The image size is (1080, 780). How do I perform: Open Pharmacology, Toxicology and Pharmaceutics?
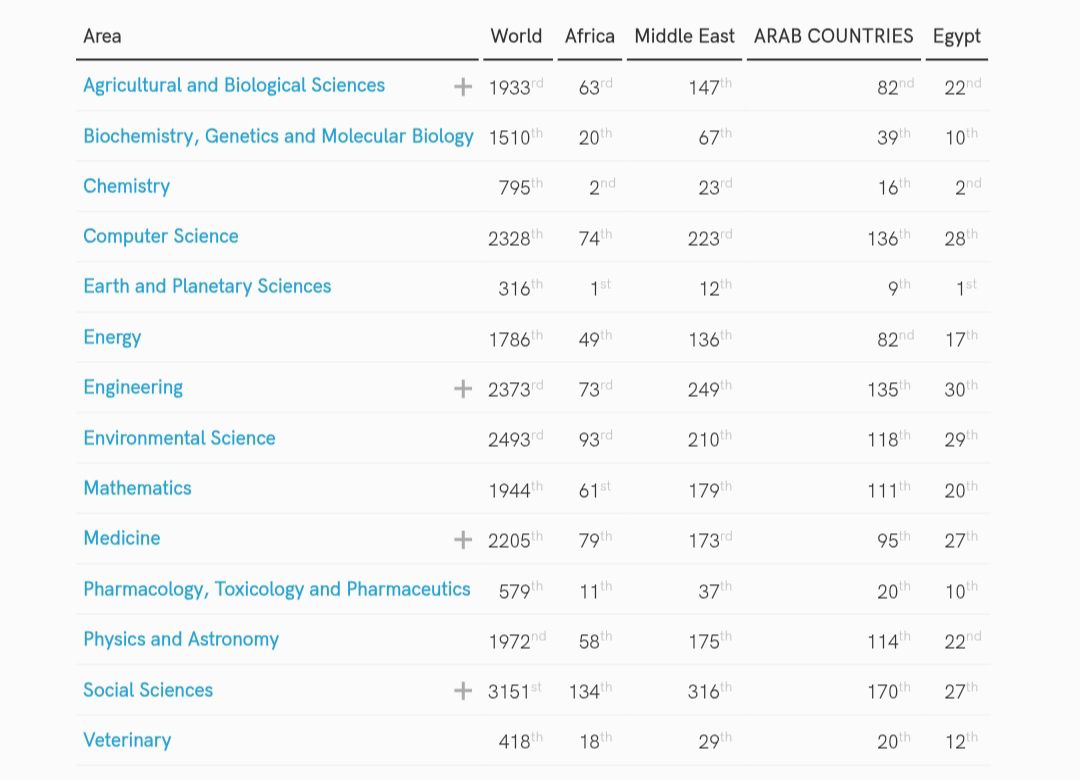click(x=276, y=589)
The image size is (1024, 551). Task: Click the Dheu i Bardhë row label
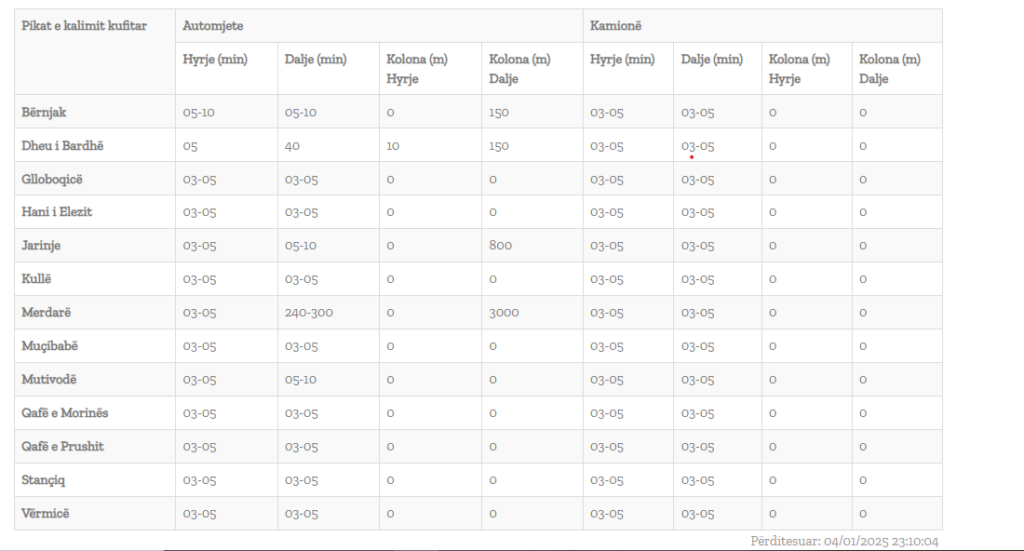coord(62,146)
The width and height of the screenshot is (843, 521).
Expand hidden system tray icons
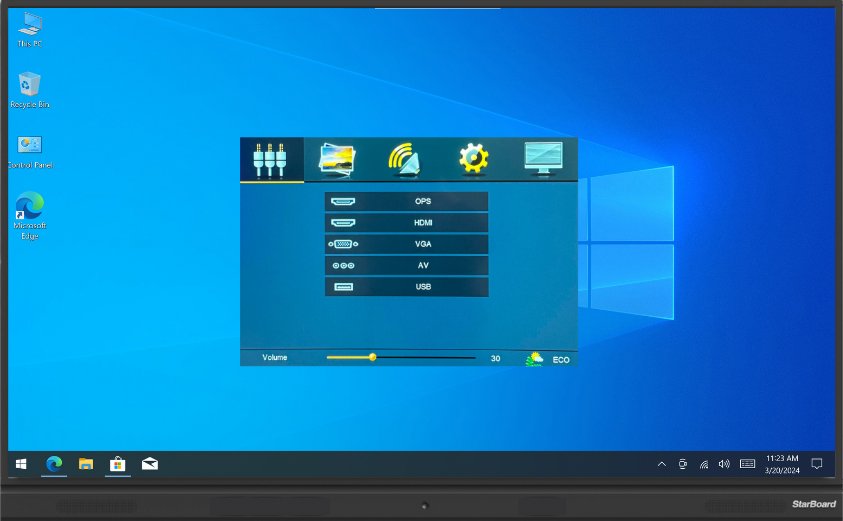(x=661, y=464)
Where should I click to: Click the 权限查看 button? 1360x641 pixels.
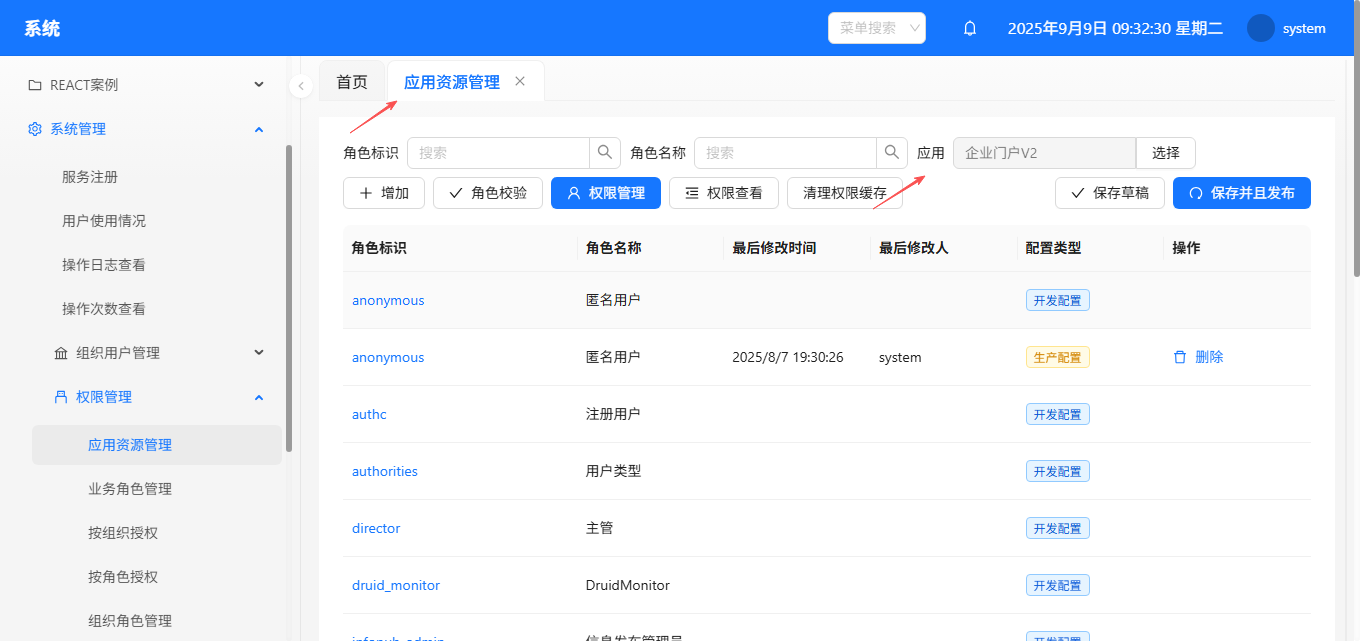pyautogui.click(x=723, y=193)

※ ※ ※

● **Exercise requirements**: Which lines run from the one containing "The image size is (1024, 551)." through the last line of the entries above? Output them exactly, both ends included, with no pictures.

● **Response area**:
The image size is (1024, 551). Task: Click the Dheu i Bardhë row label
coord(62,146)
The width and height of the screenshot is (843, 521).
Expand hidden system tray icons
(x=661, y=464)
Where should I click to: Click the 权限查看 button? 1360x641 pixels.
pyautogui.click(x=723, y=193)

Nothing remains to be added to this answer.